A favorite “God teaching” of mine that has sustained me for close to 40 years is this one:
“If you want to know what God wants you to do, ask him and he will gladly tell you. But when you ask, be sure that you really expect him to tell you, for a doubtful mind will be as unsettled as a wave driven and tossed on the sea.” (James 1:5-6)
In wrangling with a particular situation, I’m trying to adhere to my resolution and let time work and patience prevail. Certain days this doesn’t go so well. Today my patience was waning, and so I asked: God, what should I do? Should I do anything? Within minutes, there was my answer in my morning meditation. The very title of it shocked me when I opened to today’s date:
The Thing In The Way
“We tend to make the thing in the way the way.”

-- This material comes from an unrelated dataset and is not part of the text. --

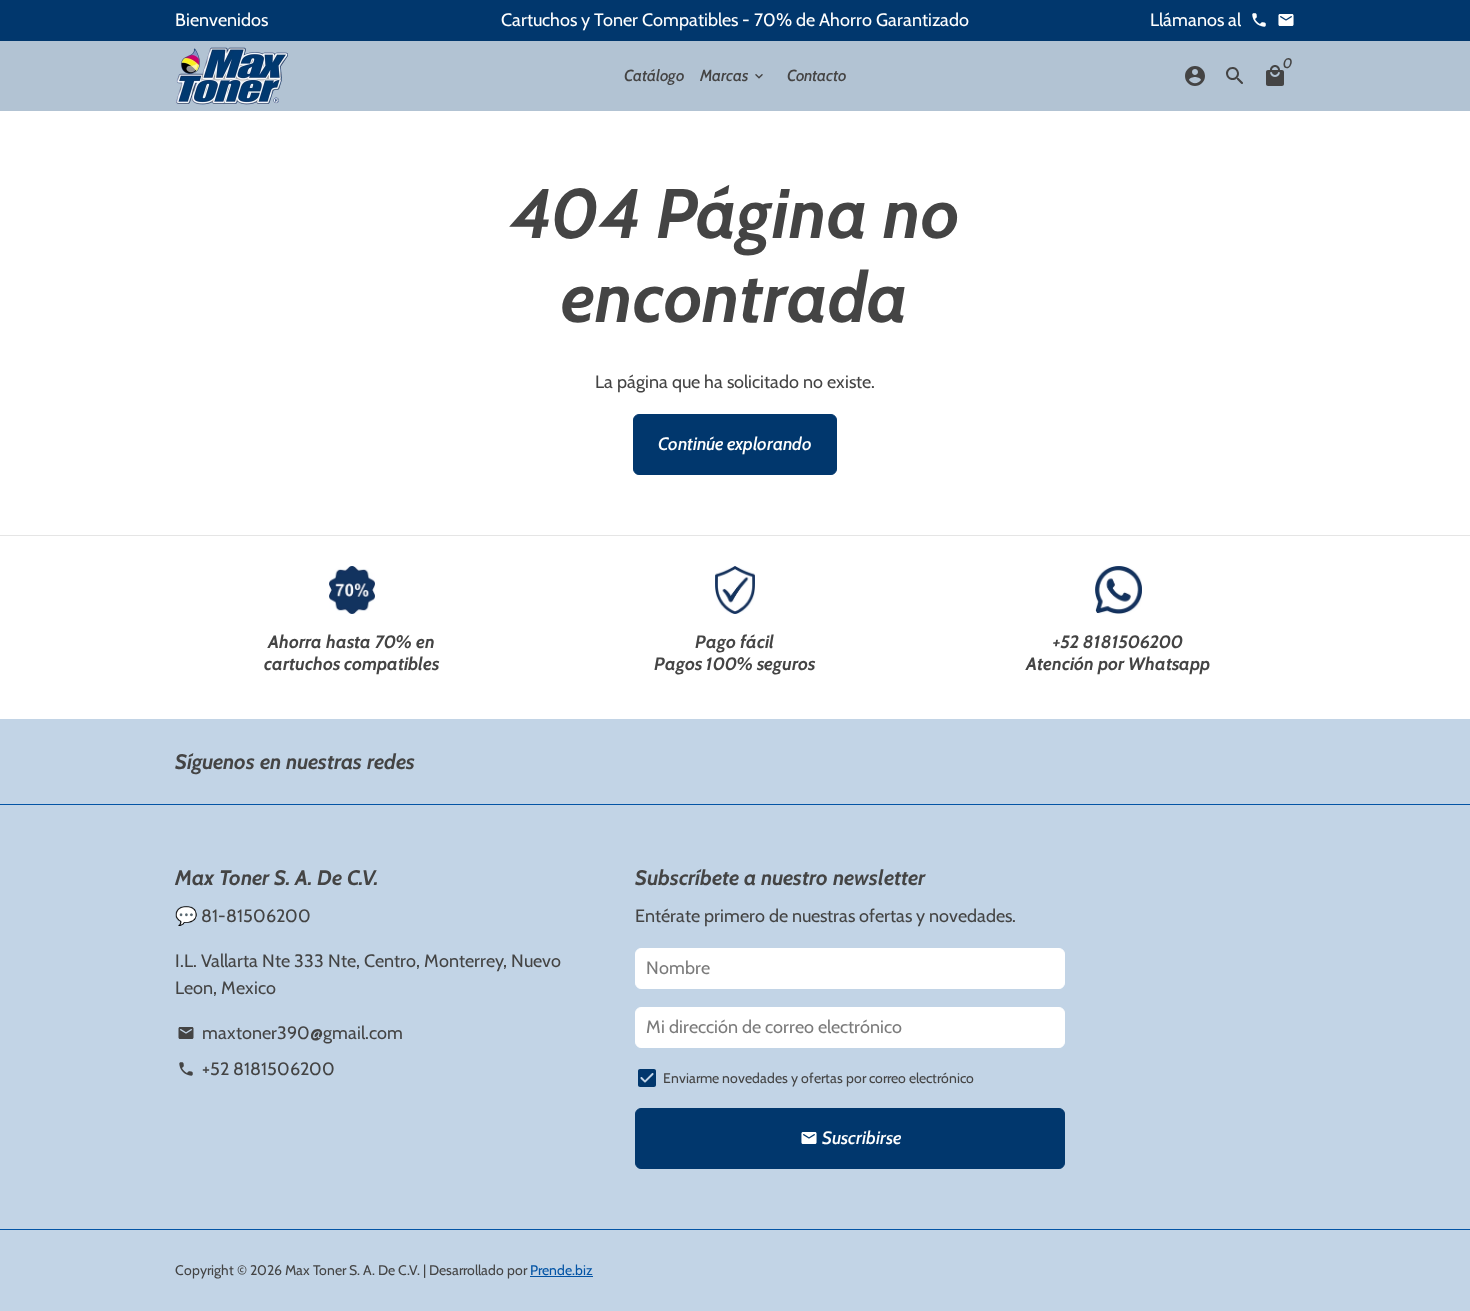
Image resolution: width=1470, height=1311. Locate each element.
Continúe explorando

It was a short story about the author driving 400 miles to see the Botanical Gardens in Montreal only to find the gate locked when they got there. He was immediately disgruntled for having made the long trip, only to be disappointed. His companion didn’t seem phased by the locked gate, and began walking around the wall that surrounded the garden. The author was frustrated with his companion and became very grumpy and impatient with every step they took. After walking quite a distance, the wall fell away and there was the garden in front of them to simply walk into.
He said, “How many thresholds that seem blocked or barred or locked only seem so from their initial viewing? How many opportunities for true living are barrier-free, if we can only remove ourselves and our minds from their traditional points of entry?”
He suggested today I do this:
1. Center yourself and consider a barrier or threshold you are facing.
2. Breathe slowly and relax your insistence. Stop beating the door down.
3. Breathe evenly and circle the barrier or threshold with your spirit.
4. Breathe patiently and see if there is another way in.
In my particular struggle, I know what I must do. I have always known what I must do, but there are days when I doubt my decision and question my strength. Days when I don’t want to be patient. Days when I want to rush in and fix it, when I know full well that doing NOTHING is the only answer. Again, nothing is the hardest of all things to do. Rushing in and fixing it would assuage my own wants and needs, which must be put aside right now. Today I needed a little extra shove to continue to “relax my insistence and stop beating the door down” and continue to do what it is I knew I must do all along : nothing.
I used to call these timely messages from God coincidences. Then I read “wHispers” by my author friend, Shirley Vogel and I learned there are no coincidences, only gentle whispers from God that guide and soothe us in time of struggle. Shirley’s book is about her struggles in life and how these whispers guided and soothed her out of the great difficulties she faced in a broken marriage and extreme health issues. The magnitude of her faith has helped me stay focused on that which I have depended on for forty years ~ my faith and daily relationship with God. It’s reassuring to know that even when I’m in doubt, he is still here, whispering to me, and will work this one out, too.
My “God” and your “God” might be viewed differently here on earth, but I believe that no matter how you express your spirituality, in the end, it’s all cut from the same cloth, and in time of strife, we should all cling to it. “Whispers”, as Shirley calls them, transcend all languages, cultures, and organized and unorganized religions alike and touch everyone who walks this earth at one time or another. Every time something floats through your mind, flutters in your stomach, or brushes your cheek and makes you stop just for a second, heed the moment. “Whispers” change lives and cause miracles.
And so, as another day goes by, today I heard a whisper, and….I have written.